Capital Letter No. 24
March 29, 2010

The imposition of a ten-year minimum term on GRATs takes a possible step toward enactment, promising to change, but not stop, the creative use of GRATs.

Dear Readers Who Follow Washington Developments:

On March 25, 2010, the House of Representatives passed the “Small Business and Infrastructure Jobs Tax Act of 2010” (H.R. 4849).  Title III of the bill – captioned “Revenue Provisions,” translated pay-for’s – includes section 307, which would impose restrictions on the use of a grantor retained annuity trust (GRAT), including a requirement that a GRAT have a minimum term of ten years.  This is the only transfer tax provision in H.R. 4849.

* Information supplied:

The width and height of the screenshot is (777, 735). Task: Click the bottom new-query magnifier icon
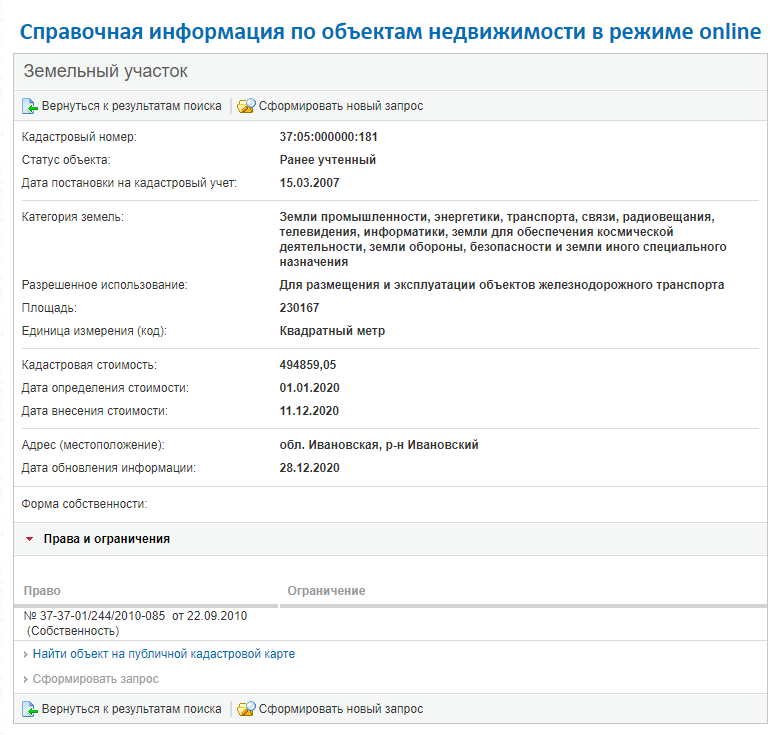[x=246, y=709]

* Set task: Pick up the Capital Letter on the GRAT restrictions in H.R. 4849 after its last sentence and keep writing it.

* Response below:
A Minimum Ten-Year Term for GRATs

The ten-year minimum term for GRATs is adapted from the recommendation on page 123 of the Treasury Department’s “General Explanations of the Administration’s Fiscal Year 2010 Revenue Proposals” (“2009 Greenbook”), published on May 11, 2009, and discussed in Capital Letter Number 17, and on page 126 of Treasury’s “General Explanations of the Administration’s Fiscal Year 2011 Revenue Proposals” (“2010 Greenbook”), published on February 1, 2010.  Reminiscent both of the Greenbooks’ explanations and of the 1990 legislative history of section 2702 itself, the House Ways and Means Committee offers the following “Reasons for Change”:

The valuation rates and tables prescribed by section 7520 often produce relative values of the annuity and remainder interests in a GRAT that are not consistent with actual returns on trust assets.  As a result, under present law, taxpayers can use GRATs to make gifts of property with little or no transfer tax consequences, so long as the investment return on assets in the trust is greater than the rate of return assumed under section 7520 for purposes of valuing the lead and remainder interests.  The Committee believes that such uses of GRATs for gift tax avoidance are inappropriate.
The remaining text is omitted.